**EXTRAIT DU DOCUMENT:**
————

L’utilisation de plus en plus intensive des TIC expose les entreprises et les individus à des risques accrus en termes de sécurité numérique et d’atteinte à la vie privée. Les PME doivent notamment mettre en place ou améliorer les pratiques de gestion de ces risques. Si de nombreux pays se sont dotés d’une stratégie nationale de sécurité numérique, ils sont peu à en avoir fait de même pour la protection de la vie privée. Or ces risques, conjugués aux inquiétudes suscitées par la fraude en ligne, les mécanismes de recours et la qualité des produits vendus sur l’internet, peuvent saper la confiance des consommateurs et ralentir la croissance du commerce électronique entre entreprises et particuliers. La plupart des politiques en matière de protection des consommateurs restent centrées sur la question générale de la confiance dans le commerce électronique, et commencent à peine à se saisir des nouvelles problématiques liées aux marchés des plateformes mettant en relation les particuliers.

L’intelligence artificielle ouvre certes de nouvelles perspectives, mais soulève également d’importantes problématiques en termes de politique et d’éthique

Sous l’effet de la généralisation de l’intelligence artificielle (IA), les machines sont désormais capables d’exécuter des fonctions cognitives imitant le comportement humain. Grâce à l’apprentissage automatique, aux données massives et à l’infonuagique, les algorithmes peuvent identifier des schémas d’une complexité croissante dans des ensembles de données volumineux, voire surpasser les capacités humaines dans certaines fonctions cognitives. Si l’IA offre des perspectives de gains d’efficience et de productivité, elle pourrait ajouter aux défis auxquels sont confrontés les pouvoirs publics. Et soulever des questions d’ordre politique et éthique, notamment pour ce qui est de ses effets potentiels sur l’avenir du travail et le développement des compétences, ou de ses incidences en termes de transparence et de surveillance, de responsabilité, d’obligations, et de sûreté et de sécurité.

————

**DONNÉES FOURNIES:**
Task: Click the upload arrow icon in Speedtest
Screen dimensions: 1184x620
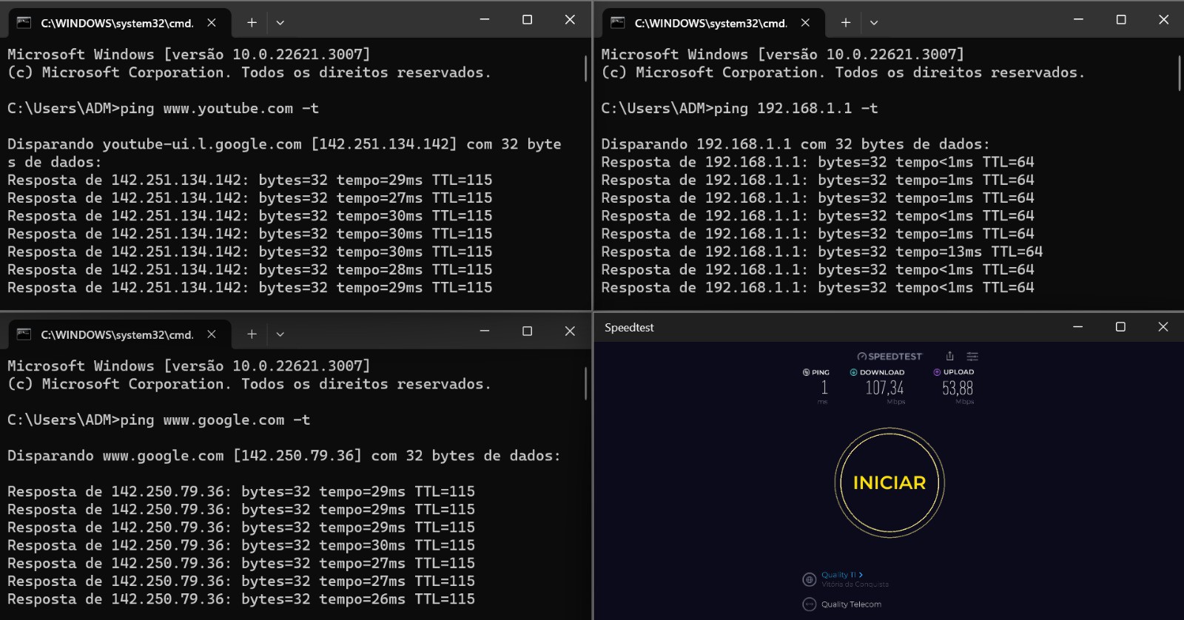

————

**VOTRE OBJECTIF:** Remplacez « infonuagique » par « informatique en nuage » dans le passage du texte sur l'intelligence artificielle qui va de « Sous l’effet de » à « et de sécurité. », puis recopiez ce passage.

**RÉSULTAT ATTENDU:**
Sous l’effet de la généralisation de l’intelligence artificielle (IA), les machines sont désormais capables d’exécuter des fonctions cognitives imitant le comportement humain. Grâce à l’apprentissage automatique, aux données massives et à l’informatique en nuage, les algorithmes peuvent identifier des schémas d’une complexité croissante dans des ensembles de données volumineux, voire surpasser les capacités humaines dans certaines fonctions cognitives. Si l’IA offre des perspectives de gains d’efficience et de productivité, elle pourrait ajouter aux défis auxquels sont confrontés les pouvoirs publics. Et soulever des questions d’ordre politique et éthique, notamment pour ce qui est de ses effets potentiels sur l’avenir du travail et le développement des compétences, ou de ses incidences en termes de transparence et de surveillance, de responsabilité, d’obligations, et de sûreté et de sécurité.